Het plan Octopus, onderdeel van De Onaangepaste Stad, vormt daar een illustratie van. De ordening van de woonblokken op een schaal van Le Corbusier’s Plan Obus in Algiers worden hier doorsneden, verbogen en onderbroken tot ze samen met de infrastructuur een complex, ambigue te duiden figuur gaan vormen. Lezen we hier een commentaar op de stedenbouw van Le Corbusier of zien we de inzet ervan voor een duurzamere toekomst? De verhouding van Octopus tot het maaiveld, slechts in de abstractie van een luchtfoto aanwezig, doet vermoeden dat gezocht wordt naar een andere omgang met de letterlijk schaarse Aarde. En hier is het de ‘future’ uit ‘future plans’ die aan de orde komt.
Mens en Aarde
De omgang met de ‘mens’ en de ‘Aarde’ vanuit de gedachte van schaarste is een centraal thema van het Orbanistisch Manifest. In de begeleidende tekst bij de tentoonstelling schrijft Luc Deleu: “Buckminster Fuller leerde mij wat leven is op Ruimteschip Aarde.” De steeds groter wordende schaal van de opeenvolgende projecten uit De Onaangepaste Stad laten steeds meer grondoppervlak vrij.
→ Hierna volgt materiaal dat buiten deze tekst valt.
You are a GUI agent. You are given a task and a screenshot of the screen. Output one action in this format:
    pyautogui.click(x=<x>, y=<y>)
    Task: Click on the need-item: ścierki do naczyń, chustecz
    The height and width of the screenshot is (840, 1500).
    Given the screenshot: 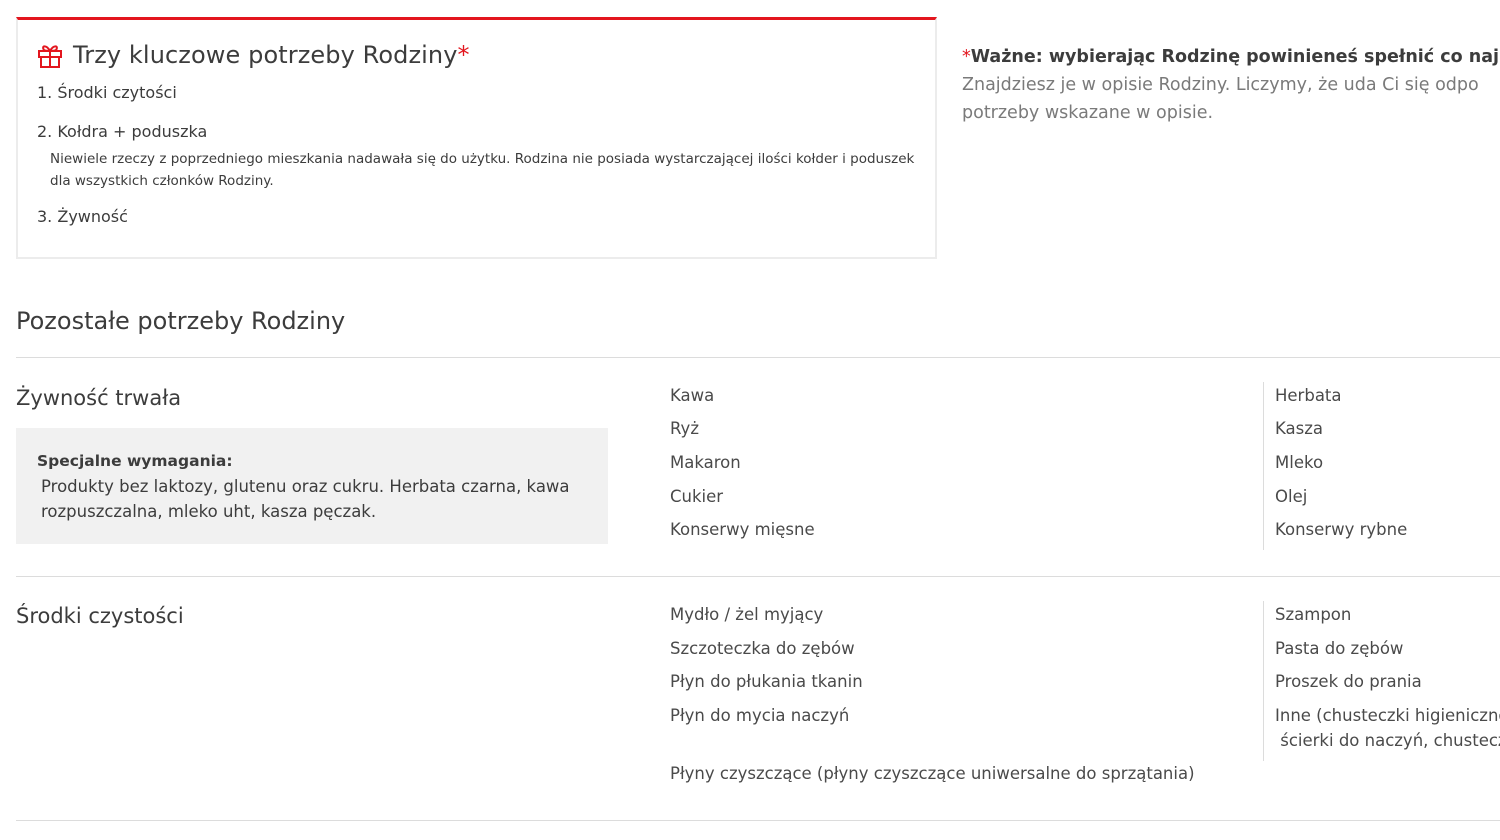 What is the action you would take?
    pyautogui.click(x=1388, y=740)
Deleu spreekt van een stedenbouwkunst op planetaire schaal. Geconfronteerd met het hedendaagse vraagstuk van toenemende schaarste en de uitputting van de Aarde krijgen de Future Plans plots een extra betekenislaag. Dan gaat het niet om het tot uitvoer brengen van deze plannen, maar tot het stellen van de vraag of de inzet van de methode van T.O.P. office – de verstoring van de bestaande ordening van onze leefomgeving om daaruit nieuwe startpunten aan te ontlenen – ons vooruit kan brengen, weg uit de wurggreep van ongebreidelde groei en honger naar meer.
Open einde
De publicatie in pocket formaat met dito papier en bindwijze geeft geen enkelvoudige duidingen van het werk van T.O.P. office, maar biedt aanleidingen om de archieven van Deleu & T.O.P. office nader te bestuderen om op zoek te gaan naar beroepshoudingen waarmee we de leefomgeving van de toekomst tegemoet kunnen treden met een zelfde soort monter optimisme en vrolijkheid die het werk van T.O.P. office kenmerkt. Dan is het ook bijzonder prettig dat de projectbeschouwingen die vaak een tot twee pagina’s beslaan, door hun open karakter eerder aanleiding vormen voor verdere eigen interpretatie, dan dat het hermetische reflecties zijn die elke betekenis of associatie buiten het aangeboden raamwerk uitsluiten. Dat open karakter sluit volgens mij perfect aan op de wens van Deleu & T.O.P. office zoals Swinnen en Judong dat optekenen voor een vrije wereld die wacht om bewoond te worden op een zeer persoonlijke en daarmee inventieve wijze. Ook de lezer van Future Plans zal het boek moeten lezen vanuit een zeer persoonlijke belangstelling en de beschouwingen op persoonlijke en inventieve wijze zélf moeten voortzetten.